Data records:
◇ ◇ ◇
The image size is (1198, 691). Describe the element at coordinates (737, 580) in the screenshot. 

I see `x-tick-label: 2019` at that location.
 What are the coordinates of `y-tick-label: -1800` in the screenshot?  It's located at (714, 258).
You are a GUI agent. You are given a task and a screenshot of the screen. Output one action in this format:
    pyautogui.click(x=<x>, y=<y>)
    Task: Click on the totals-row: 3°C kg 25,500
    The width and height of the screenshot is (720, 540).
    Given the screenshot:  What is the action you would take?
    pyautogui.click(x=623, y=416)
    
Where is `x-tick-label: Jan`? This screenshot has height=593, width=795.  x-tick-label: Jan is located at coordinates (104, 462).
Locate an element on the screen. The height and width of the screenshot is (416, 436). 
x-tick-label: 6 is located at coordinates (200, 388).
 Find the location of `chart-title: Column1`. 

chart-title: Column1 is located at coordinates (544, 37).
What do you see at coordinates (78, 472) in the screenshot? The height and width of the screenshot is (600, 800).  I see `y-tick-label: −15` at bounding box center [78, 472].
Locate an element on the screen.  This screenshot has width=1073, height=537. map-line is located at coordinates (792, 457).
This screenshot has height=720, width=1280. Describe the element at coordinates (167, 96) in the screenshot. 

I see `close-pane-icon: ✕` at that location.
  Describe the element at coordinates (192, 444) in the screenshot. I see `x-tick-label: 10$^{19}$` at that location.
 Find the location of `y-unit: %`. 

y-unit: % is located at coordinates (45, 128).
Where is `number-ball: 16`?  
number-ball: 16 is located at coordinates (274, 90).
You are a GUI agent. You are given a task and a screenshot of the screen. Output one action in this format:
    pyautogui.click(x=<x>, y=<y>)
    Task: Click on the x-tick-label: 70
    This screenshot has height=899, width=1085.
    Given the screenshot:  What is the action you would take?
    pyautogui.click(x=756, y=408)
◇ ◇ ◇
• About this task:
Copy out, word for word, the part of the listing that begins with the line containing "What do you" and ends with the line containing "coordinates (792, 457).".

• Response to this exercise:
What do you see at coordinates (78, 472) in the screenshot? The height and width of the screenshot is (600, 800).  I see `y-tick-label: −15` at bounding box center [78, 472].
Locate an element on the screen.  This screenshot has width=1073, height=537. map-line is located at coordinates (792, 457).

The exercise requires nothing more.